_MATERIALS PROVIDED:_
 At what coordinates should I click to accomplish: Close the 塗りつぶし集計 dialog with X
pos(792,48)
--
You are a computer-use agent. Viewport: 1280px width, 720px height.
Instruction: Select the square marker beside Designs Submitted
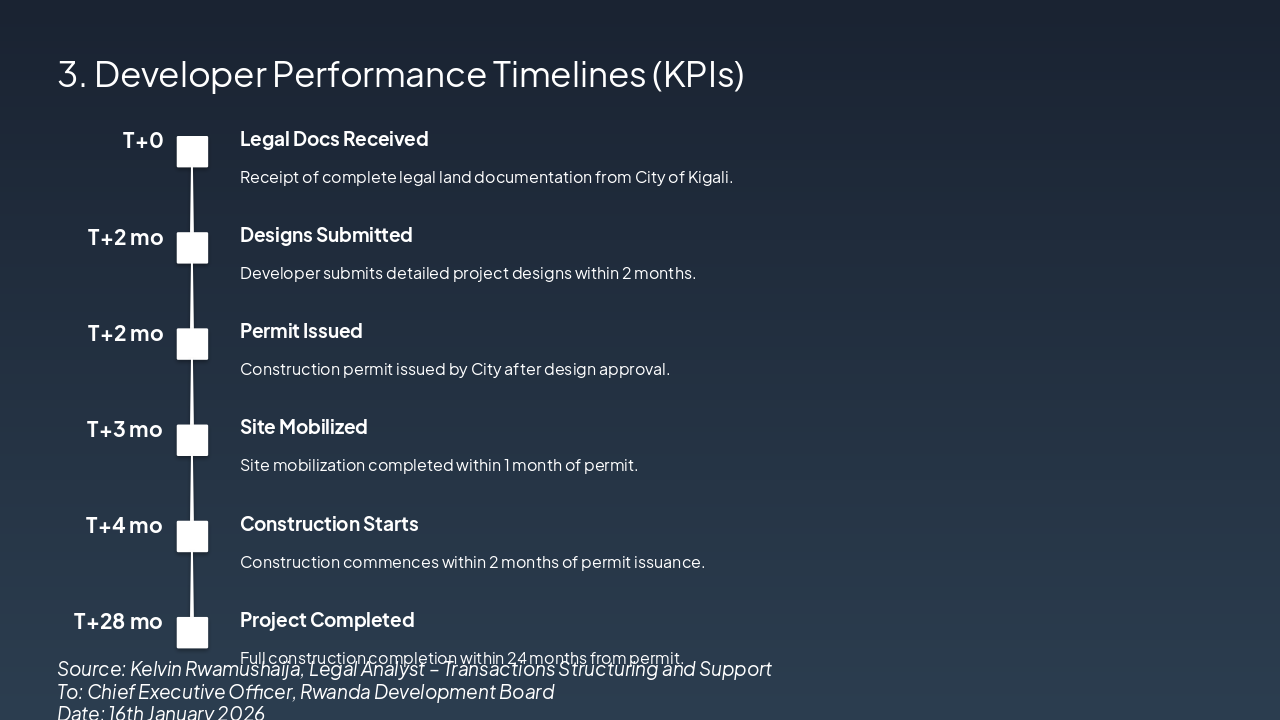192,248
--
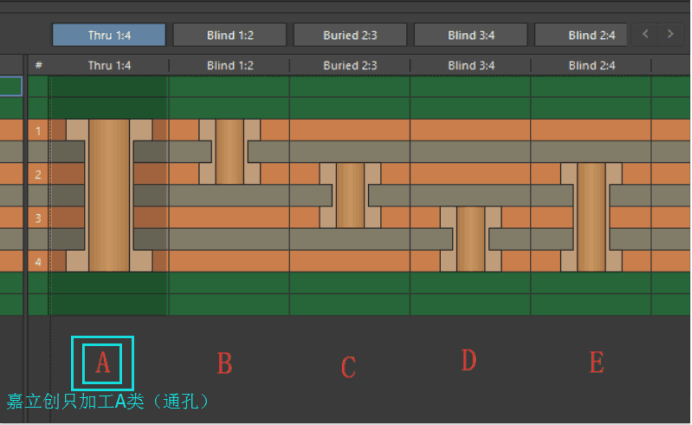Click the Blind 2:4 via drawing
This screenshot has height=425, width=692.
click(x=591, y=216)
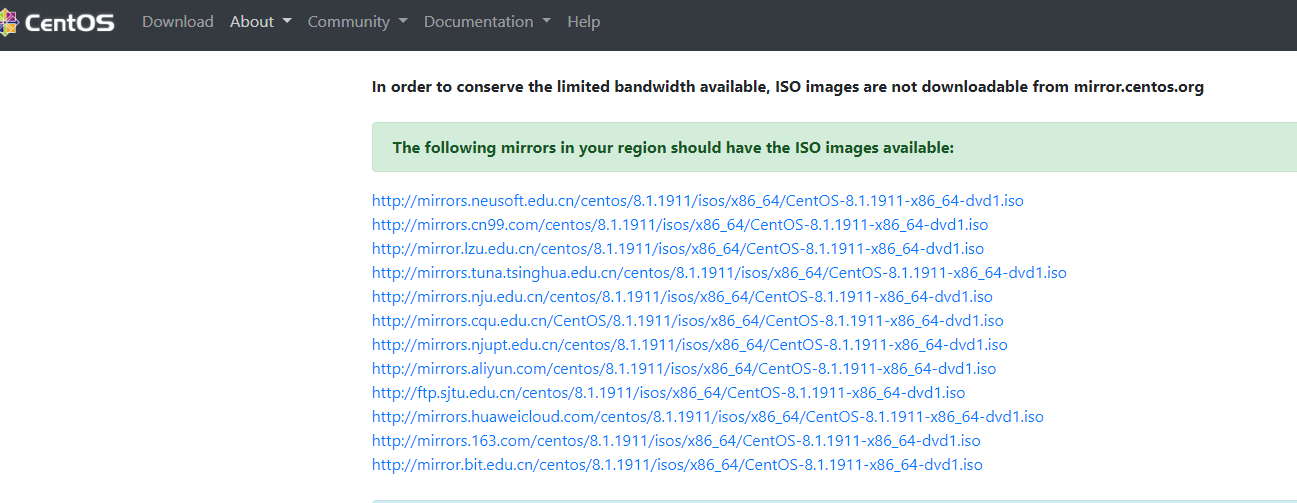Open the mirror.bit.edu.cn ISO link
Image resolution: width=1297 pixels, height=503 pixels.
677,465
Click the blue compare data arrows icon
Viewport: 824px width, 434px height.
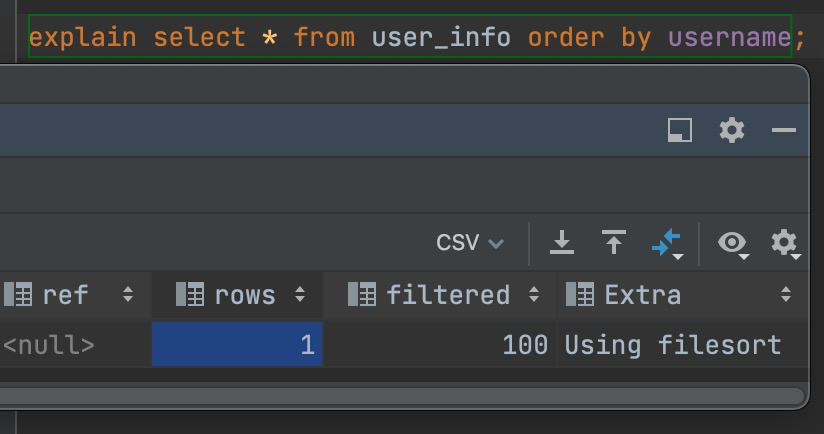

_WHAT THIS TASK INVOLVES:_
Pull each line containing the word "Viewport" out of the data above.

_YOUR RESPONSE:_
You are a computer-use agent. Viewport: 1280px width, 720px height.
Viewport: 824px width, 434px height.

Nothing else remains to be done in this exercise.